[REQUIRED TASK]:
Pull out every line of the records below that contains the string "mafia", where case counts, and copy each such line.

Dataset rows
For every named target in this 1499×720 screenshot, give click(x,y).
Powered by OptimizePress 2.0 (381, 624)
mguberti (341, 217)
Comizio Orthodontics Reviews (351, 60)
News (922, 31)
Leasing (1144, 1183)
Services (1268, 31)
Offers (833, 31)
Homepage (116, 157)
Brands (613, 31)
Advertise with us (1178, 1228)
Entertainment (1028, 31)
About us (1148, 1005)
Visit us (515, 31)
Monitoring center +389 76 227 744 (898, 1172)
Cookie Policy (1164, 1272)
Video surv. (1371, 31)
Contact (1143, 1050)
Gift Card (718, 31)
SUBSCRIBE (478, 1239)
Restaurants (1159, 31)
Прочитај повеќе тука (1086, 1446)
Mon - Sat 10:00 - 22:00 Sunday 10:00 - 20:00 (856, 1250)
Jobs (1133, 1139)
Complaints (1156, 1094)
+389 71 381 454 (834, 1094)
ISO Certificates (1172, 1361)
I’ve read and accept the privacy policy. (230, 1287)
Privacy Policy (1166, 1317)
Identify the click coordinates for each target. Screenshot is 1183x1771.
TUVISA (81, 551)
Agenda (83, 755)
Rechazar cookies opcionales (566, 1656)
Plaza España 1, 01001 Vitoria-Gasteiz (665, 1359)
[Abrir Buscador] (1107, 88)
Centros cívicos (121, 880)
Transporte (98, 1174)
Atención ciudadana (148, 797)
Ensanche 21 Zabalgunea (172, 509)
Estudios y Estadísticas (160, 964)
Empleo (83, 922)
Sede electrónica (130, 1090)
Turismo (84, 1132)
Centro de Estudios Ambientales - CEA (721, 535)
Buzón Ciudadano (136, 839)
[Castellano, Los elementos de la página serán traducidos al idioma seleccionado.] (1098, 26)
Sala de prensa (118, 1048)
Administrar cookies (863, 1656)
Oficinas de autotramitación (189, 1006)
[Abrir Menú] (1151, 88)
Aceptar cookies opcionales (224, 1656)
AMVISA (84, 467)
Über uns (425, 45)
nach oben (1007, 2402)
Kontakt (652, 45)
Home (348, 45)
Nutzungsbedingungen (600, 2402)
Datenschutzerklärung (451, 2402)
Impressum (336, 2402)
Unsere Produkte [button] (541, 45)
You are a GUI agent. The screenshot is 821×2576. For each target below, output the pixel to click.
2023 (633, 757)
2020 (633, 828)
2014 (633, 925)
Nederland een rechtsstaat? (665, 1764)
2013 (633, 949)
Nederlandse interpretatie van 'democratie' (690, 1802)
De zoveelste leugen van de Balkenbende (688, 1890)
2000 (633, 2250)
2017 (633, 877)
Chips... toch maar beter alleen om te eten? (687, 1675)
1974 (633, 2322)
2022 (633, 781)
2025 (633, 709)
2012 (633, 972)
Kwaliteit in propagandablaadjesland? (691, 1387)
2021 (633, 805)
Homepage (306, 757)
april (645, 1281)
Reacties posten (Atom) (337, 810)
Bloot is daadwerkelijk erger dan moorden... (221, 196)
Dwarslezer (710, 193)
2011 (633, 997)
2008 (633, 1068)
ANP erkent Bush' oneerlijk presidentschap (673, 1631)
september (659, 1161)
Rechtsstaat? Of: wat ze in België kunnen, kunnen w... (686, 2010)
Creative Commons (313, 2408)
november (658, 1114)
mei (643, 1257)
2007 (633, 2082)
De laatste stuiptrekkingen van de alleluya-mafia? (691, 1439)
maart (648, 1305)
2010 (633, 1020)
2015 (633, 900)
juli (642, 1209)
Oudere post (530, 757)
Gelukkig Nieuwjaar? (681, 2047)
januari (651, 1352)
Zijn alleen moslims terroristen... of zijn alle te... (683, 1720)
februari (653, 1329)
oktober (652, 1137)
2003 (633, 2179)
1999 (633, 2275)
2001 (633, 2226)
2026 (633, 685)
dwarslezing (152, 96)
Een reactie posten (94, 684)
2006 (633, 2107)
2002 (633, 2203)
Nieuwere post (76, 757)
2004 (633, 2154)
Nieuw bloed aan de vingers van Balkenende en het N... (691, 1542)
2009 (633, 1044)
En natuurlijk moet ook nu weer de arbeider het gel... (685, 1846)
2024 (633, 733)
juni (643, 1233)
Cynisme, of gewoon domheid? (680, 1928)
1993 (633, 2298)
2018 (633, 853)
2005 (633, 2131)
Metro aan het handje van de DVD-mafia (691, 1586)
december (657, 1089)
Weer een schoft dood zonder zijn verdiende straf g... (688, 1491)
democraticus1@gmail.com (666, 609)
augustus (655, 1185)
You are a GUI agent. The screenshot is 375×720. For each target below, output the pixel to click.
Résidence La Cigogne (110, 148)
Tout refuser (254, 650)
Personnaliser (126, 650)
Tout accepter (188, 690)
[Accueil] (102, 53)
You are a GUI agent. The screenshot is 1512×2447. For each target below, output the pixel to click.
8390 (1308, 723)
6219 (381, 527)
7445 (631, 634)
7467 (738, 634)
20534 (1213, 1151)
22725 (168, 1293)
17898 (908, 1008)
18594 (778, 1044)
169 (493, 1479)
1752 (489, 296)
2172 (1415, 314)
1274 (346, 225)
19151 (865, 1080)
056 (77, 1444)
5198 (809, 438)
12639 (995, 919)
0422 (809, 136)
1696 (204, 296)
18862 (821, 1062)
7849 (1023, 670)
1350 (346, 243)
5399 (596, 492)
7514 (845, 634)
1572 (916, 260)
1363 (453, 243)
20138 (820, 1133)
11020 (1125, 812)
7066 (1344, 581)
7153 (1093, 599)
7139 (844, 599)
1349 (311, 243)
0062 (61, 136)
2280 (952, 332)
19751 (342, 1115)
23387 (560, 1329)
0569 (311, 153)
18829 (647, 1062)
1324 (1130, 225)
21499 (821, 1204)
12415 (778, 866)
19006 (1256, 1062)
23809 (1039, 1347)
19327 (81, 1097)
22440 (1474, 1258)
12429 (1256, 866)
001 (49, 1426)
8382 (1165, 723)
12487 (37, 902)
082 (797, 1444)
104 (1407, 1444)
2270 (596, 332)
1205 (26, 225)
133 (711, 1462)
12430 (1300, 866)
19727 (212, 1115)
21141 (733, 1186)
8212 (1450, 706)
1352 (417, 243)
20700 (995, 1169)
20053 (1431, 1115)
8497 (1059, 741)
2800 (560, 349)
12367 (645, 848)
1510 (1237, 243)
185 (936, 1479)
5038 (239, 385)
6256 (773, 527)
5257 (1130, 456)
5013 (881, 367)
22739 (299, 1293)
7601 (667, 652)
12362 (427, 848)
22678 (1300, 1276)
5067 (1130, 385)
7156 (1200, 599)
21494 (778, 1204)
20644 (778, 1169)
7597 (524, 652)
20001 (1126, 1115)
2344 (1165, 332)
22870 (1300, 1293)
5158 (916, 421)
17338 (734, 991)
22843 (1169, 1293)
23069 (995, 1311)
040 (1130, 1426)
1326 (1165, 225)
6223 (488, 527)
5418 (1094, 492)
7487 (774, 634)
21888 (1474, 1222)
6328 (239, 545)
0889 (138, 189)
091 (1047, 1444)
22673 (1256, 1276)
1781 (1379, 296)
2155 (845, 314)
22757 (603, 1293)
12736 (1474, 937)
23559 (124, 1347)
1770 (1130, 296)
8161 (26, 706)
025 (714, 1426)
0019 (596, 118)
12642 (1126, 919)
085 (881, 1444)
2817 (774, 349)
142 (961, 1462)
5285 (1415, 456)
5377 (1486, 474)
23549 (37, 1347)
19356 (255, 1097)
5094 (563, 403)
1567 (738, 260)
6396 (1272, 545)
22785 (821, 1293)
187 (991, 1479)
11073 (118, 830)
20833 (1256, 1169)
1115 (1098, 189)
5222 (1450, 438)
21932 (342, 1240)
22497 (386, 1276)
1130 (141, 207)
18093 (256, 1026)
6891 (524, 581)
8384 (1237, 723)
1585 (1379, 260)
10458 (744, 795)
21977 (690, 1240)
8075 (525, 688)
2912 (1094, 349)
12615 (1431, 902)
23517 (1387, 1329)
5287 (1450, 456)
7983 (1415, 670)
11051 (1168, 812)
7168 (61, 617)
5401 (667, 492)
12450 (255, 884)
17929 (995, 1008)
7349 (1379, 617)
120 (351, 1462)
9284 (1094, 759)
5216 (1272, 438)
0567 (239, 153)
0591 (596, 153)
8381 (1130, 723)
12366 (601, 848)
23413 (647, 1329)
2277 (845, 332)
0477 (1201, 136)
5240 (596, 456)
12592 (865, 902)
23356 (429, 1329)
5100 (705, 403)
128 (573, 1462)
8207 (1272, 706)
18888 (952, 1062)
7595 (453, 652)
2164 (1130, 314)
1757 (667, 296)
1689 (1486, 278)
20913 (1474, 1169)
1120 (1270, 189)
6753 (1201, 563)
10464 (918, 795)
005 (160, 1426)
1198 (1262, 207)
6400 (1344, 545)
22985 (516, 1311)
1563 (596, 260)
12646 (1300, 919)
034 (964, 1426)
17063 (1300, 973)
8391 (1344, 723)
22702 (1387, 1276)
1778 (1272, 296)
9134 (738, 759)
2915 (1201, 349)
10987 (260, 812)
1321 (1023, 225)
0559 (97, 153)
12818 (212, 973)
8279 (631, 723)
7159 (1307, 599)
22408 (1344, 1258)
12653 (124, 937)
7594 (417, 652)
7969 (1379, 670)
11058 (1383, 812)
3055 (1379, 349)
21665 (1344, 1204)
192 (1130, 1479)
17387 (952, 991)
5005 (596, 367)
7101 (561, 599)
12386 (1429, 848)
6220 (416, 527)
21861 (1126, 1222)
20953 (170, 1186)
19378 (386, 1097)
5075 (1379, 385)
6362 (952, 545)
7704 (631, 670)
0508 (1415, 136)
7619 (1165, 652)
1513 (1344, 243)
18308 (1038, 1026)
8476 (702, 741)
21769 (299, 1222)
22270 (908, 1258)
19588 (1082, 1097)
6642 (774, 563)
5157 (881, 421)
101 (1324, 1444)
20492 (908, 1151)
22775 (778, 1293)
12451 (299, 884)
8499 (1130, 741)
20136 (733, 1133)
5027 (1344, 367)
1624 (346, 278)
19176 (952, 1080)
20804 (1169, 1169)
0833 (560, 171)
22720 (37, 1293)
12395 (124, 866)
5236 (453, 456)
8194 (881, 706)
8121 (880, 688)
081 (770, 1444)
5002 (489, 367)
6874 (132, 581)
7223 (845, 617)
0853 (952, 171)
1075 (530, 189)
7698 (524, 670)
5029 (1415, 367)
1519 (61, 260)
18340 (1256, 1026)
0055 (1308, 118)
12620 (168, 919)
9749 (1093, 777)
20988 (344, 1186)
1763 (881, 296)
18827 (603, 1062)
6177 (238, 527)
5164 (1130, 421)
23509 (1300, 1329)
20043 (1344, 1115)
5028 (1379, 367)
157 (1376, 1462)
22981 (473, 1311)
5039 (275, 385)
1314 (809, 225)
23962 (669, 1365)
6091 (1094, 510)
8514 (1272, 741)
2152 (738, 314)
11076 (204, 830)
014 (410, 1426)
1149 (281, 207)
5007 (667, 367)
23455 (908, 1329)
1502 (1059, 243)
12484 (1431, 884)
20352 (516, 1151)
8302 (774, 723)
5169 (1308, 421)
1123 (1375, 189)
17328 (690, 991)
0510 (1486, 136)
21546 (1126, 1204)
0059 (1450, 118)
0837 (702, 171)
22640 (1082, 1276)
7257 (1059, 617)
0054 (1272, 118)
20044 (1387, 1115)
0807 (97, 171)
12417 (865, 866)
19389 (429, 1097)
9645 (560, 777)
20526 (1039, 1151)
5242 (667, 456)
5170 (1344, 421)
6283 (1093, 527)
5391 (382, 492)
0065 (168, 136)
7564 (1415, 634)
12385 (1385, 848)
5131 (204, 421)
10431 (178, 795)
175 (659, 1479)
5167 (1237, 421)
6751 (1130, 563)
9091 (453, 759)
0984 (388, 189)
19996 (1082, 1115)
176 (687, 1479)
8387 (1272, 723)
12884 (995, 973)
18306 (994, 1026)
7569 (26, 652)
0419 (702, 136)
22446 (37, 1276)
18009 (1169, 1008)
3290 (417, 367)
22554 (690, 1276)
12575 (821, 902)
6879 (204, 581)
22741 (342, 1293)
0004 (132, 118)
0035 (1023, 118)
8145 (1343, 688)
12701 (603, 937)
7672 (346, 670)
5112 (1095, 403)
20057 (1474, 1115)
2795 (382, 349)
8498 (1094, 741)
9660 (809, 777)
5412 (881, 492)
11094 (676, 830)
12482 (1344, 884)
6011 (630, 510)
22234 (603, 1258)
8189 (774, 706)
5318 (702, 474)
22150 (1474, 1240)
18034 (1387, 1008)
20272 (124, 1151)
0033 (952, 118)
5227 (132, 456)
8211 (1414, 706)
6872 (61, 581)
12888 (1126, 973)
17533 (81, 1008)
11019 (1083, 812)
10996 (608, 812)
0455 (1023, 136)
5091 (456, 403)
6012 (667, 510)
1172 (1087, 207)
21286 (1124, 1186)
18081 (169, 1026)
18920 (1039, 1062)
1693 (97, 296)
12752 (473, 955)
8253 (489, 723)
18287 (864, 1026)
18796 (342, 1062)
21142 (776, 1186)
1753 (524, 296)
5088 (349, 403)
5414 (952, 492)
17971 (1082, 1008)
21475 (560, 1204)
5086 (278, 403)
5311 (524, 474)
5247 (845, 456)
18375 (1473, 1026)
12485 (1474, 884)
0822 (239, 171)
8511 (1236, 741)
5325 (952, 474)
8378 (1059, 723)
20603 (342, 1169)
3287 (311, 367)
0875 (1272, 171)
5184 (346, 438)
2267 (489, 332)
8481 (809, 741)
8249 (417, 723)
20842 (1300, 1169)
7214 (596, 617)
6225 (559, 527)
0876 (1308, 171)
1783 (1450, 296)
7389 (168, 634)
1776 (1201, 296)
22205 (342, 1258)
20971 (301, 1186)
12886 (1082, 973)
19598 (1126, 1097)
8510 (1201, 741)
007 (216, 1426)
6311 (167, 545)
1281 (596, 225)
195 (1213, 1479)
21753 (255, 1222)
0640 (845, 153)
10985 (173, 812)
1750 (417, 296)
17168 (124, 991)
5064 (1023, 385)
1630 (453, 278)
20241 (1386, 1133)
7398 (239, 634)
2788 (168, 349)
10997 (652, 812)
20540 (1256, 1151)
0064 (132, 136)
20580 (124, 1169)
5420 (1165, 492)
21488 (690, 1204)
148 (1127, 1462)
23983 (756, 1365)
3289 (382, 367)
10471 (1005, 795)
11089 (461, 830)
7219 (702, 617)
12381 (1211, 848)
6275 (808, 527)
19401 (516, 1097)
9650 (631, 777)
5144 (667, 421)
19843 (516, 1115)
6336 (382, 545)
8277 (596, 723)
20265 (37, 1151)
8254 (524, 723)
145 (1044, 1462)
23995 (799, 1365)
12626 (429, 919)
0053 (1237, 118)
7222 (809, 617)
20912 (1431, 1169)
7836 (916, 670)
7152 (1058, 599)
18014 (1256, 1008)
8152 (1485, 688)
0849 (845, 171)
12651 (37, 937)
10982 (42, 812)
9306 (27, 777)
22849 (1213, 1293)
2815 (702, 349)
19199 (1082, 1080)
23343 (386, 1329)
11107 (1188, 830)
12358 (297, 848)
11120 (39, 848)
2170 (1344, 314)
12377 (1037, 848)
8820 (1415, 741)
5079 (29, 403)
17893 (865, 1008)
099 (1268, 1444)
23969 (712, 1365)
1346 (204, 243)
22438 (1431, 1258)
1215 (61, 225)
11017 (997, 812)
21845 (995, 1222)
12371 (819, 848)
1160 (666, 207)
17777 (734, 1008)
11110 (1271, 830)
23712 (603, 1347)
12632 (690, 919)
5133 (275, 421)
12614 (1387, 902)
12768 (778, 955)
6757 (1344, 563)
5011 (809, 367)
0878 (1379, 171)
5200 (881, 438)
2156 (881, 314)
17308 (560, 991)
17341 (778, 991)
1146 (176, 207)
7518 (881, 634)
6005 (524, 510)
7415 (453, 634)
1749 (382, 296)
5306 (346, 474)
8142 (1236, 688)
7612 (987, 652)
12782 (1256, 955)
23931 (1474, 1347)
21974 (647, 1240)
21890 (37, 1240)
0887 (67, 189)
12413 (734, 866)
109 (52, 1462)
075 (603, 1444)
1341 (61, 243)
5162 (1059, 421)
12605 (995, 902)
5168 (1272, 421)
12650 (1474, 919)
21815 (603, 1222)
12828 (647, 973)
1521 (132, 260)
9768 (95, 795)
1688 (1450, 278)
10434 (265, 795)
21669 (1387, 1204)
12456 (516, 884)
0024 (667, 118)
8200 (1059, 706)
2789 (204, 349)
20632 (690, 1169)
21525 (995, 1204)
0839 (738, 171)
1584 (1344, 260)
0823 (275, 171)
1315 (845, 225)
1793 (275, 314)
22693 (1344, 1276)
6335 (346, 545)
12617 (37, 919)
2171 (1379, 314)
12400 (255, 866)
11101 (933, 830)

[ANSWER FOR THE TASK]:
De laatste stuiptrekkingen van de alleluya-mafia? (691, 1439)
Metro aan het handje van de DVD-mafia (691, 1586)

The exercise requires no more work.